# [Record excerpts]
:::

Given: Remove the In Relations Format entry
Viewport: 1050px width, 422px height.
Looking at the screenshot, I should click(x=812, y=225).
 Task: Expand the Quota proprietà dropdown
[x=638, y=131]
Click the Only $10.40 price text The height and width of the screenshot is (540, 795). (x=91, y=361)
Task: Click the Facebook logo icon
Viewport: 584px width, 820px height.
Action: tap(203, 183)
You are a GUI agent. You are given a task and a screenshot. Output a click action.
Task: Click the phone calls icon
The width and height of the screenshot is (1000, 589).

:::

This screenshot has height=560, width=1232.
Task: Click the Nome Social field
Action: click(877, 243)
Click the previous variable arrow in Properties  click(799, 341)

:::

# [Exercise goal]
Output exactly the lines of the material above from the one containing "Viewport: 1050px width, 422px height." up to and including the one containing "The width and".

# [Result below]
Viewport: 1050px width, 422px height.
Looking at the screenshot, I should click(x=812, y=225).
 Task: Expand the Quota proprietà dropdown
[x=638, y=131]
Click the Only $10.40 price text The height and width of the screenshot is (540, 795). (x=91, y=361)
Task: Click the Facebook logo icon
Viewport: 584px width, 820px height.
Action: tap(203, 183)
You are a GUI agent. You are given a task and a screenshot. Output a click action.
Task: Click the phone calls icon
The width and height of the screenshot is (1000, 589).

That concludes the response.